● **Activity**: Your answer must be the lines of the entries below, exactly as written, from the first line through the line containing "Open 系统管理 with".
##########
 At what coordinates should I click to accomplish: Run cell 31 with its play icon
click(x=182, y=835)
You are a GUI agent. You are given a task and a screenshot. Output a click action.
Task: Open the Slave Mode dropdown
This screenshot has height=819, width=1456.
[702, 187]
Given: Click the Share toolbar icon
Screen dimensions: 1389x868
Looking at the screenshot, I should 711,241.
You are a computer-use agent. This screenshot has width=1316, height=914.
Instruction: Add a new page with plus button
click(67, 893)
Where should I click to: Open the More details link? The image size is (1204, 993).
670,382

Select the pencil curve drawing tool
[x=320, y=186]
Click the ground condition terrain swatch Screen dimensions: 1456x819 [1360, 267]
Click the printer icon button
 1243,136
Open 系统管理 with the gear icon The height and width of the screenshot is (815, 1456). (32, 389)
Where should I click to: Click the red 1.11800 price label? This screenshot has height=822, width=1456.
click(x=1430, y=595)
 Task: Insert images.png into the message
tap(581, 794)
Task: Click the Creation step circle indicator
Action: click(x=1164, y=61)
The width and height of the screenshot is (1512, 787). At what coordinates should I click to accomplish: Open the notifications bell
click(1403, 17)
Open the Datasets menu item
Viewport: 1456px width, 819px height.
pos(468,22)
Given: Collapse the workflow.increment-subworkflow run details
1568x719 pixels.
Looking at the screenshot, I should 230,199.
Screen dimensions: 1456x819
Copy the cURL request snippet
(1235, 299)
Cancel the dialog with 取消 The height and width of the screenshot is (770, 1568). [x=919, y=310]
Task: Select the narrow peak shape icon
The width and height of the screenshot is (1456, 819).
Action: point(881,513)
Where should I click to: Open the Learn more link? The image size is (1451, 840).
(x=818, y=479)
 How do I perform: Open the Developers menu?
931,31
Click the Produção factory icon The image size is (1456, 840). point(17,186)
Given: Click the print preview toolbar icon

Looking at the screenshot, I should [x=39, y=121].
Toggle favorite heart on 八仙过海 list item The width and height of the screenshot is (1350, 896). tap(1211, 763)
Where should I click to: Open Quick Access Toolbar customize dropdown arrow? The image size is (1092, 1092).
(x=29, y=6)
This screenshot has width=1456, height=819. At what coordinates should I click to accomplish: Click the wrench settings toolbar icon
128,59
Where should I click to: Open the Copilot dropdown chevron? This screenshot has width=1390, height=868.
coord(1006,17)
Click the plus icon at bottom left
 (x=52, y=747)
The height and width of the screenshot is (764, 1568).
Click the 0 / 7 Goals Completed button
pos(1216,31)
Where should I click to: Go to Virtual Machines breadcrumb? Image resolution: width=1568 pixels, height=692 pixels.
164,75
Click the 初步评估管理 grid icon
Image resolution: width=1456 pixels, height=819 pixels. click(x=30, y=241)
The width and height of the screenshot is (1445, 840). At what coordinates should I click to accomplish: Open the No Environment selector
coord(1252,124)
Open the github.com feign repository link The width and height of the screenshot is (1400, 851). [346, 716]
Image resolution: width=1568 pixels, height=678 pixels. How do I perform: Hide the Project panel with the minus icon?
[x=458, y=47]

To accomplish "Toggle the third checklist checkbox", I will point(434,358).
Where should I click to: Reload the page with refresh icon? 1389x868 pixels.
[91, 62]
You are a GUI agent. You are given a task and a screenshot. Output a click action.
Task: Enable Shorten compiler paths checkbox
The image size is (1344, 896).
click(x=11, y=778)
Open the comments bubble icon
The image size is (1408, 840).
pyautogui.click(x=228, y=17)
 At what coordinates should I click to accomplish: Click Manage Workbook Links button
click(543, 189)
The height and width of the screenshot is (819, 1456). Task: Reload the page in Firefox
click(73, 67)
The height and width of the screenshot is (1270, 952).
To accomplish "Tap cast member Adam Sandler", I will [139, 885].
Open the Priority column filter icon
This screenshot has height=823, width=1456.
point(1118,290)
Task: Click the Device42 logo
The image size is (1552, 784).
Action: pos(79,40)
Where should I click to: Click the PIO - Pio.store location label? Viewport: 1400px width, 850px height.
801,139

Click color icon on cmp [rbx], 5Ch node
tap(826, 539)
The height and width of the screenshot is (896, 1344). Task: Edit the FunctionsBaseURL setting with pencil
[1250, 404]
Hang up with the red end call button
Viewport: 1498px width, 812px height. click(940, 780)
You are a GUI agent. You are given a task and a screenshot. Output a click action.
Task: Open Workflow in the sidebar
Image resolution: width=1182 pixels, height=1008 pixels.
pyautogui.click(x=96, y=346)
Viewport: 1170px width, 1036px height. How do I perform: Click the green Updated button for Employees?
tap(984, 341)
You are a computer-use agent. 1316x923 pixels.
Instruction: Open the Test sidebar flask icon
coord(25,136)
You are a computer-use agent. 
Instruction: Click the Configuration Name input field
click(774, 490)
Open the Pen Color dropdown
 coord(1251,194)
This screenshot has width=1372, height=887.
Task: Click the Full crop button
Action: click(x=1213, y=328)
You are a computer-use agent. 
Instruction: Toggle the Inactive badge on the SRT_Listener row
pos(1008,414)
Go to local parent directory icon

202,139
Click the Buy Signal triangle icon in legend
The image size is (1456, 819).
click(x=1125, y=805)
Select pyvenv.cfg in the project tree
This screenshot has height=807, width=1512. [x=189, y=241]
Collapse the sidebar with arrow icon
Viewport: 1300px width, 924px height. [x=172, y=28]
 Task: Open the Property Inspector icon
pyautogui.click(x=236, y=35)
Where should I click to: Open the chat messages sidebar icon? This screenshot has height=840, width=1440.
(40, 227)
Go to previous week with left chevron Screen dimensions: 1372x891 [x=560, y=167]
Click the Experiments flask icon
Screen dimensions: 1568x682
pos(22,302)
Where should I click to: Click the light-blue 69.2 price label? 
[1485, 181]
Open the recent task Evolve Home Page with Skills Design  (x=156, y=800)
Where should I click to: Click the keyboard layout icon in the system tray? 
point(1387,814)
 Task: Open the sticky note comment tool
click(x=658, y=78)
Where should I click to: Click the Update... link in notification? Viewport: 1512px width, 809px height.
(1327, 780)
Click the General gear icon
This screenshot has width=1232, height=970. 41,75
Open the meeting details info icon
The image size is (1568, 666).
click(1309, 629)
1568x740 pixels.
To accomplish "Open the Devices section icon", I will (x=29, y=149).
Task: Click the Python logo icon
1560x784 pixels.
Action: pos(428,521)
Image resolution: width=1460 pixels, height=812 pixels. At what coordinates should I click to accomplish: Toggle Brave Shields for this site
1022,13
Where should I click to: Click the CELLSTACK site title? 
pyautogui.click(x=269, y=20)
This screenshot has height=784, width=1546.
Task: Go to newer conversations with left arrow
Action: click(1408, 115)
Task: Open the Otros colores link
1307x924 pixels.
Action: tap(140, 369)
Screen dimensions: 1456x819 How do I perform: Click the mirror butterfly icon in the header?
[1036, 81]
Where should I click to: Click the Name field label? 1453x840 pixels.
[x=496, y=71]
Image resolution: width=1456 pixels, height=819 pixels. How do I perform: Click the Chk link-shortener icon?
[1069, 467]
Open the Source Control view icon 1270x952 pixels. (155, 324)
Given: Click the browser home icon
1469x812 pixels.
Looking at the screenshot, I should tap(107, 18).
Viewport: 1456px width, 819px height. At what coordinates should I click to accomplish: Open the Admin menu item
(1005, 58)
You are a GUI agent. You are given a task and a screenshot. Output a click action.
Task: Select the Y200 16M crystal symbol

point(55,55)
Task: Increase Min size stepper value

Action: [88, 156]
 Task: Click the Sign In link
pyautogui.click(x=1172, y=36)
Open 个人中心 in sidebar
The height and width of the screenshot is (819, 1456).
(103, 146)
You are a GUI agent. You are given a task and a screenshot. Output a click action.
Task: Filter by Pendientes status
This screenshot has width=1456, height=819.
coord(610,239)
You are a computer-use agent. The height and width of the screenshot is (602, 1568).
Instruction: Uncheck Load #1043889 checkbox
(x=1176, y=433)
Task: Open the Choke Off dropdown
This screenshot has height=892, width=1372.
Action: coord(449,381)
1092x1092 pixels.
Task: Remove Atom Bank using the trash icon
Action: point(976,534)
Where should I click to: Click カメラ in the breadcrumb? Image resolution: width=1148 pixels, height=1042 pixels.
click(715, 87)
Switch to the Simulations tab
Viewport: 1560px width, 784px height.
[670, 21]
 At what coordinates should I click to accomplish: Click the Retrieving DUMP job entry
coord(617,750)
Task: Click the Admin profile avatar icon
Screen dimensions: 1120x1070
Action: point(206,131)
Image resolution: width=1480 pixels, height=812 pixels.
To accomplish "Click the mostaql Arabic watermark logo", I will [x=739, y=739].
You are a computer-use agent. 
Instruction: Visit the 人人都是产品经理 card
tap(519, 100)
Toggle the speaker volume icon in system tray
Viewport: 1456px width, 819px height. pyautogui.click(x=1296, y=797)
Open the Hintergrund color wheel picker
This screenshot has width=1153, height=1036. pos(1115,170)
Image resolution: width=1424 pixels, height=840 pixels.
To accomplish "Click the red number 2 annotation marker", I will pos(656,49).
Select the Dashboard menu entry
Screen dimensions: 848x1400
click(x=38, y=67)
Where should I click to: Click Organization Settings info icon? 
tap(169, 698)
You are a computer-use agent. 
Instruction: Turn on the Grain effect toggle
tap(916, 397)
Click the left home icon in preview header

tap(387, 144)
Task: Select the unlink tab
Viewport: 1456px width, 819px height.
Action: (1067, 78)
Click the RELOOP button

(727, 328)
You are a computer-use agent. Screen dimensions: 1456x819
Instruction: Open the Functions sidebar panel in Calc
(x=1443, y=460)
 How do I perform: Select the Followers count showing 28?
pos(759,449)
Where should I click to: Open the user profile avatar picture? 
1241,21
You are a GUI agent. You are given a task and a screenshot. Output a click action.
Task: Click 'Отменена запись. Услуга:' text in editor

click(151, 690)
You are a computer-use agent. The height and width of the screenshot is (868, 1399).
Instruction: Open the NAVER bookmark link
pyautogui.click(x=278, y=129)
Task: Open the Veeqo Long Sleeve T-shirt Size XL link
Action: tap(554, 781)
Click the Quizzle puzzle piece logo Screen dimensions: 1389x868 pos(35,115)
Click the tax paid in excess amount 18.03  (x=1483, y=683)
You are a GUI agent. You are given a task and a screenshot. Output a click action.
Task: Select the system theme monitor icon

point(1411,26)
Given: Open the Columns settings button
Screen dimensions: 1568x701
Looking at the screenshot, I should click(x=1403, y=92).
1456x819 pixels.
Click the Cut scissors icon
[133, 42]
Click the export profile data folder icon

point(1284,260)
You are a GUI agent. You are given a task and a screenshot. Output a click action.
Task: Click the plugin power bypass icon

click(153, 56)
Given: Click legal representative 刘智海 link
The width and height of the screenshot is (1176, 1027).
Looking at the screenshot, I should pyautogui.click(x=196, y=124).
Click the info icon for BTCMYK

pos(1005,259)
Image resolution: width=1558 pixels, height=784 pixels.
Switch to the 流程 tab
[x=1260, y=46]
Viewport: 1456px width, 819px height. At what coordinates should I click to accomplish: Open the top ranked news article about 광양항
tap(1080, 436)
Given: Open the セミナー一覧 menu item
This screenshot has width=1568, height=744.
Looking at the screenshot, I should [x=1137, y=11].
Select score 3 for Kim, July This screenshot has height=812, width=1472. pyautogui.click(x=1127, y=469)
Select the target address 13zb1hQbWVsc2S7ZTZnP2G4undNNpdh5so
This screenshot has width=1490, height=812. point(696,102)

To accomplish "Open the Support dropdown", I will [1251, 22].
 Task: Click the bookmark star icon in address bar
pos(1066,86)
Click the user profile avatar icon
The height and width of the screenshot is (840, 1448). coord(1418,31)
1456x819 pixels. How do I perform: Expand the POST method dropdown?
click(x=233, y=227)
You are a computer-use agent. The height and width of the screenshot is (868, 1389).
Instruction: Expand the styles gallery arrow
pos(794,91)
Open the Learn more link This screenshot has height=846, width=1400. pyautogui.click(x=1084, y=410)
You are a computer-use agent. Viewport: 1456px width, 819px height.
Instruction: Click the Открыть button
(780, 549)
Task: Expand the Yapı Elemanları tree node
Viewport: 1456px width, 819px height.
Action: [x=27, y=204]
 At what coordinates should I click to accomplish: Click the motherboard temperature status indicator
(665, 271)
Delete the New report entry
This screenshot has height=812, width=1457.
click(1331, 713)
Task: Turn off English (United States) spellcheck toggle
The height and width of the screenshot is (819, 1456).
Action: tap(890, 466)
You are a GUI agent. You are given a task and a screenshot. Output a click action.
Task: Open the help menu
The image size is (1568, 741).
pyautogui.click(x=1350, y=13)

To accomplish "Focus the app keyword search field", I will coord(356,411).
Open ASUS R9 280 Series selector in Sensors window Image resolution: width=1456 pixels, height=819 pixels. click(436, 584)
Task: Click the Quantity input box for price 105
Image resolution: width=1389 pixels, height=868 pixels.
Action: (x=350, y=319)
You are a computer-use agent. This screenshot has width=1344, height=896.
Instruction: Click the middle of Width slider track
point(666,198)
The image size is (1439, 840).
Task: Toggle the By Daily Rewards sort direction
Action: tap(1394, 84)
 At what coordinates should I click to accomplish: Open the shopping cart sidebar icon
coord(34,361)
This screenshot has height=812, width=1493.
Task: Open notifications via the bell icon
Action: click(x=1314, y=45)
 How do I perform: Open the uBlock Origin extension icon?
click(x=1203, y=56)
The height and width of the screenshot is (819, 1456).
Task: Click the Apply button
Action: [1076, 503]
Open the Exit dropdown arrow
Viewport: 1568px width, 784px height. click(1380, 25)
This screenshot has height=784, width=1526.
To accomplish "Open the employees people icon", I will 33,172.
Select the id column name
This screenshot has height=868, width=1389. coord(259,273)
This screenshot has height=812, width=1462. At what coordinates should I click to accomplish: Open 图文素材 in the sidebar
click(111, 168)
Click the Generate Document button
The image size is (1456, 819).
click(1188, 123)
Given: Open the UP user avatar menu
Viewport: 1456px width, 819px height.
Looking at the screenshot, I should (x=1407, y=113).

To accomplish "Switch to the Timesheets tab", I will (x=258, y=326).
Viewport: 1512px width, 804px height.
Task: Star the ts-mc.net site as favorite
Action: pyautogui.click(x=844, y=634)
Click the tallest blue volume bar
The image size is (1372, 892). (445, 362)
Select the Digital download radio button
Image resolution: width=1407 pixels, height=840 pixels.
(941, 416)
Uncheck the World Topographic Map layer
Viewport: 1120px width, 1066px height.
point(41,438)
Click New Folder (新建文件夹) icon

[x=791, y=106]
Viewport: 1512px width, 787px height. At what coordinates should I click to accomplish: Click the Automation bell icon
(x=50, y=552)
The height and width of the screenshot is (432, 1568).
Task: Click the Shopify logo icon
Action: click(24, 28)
##########
● **Output of the task**:
 At what coordinates should I click to accomplish: Run cell 31 with its play icon
click(x=182, y=835)
You are a GUI agent. You are given a task and a screenshot. Output a click action.
Task: Open the Slave Mode dropdown
This screenshot has height=819, width=1456.
[702, 187]
Given: Click the Share toolbar icon
Screen dimensions: 1389x868
Looking at the screenshot, I should 711,241.
You are a computer-use agent. This screenshot has width=1316, height=914.
Instruction: Add a new page with plus button
click(67, 893)
Where should I click to: Open the More details link? The image size is (1204, 993).
670,382

Select the pencil curve drawing tool
[x=320, y=186]
Click the ground condition terrain swatch Screen dimensions: 1456x819 [1360, 267]
Click the printer icon button
 1243,136
Open 系统管理 with the gear icon The height and width of the screenshot is (815, 1456). (32, 389)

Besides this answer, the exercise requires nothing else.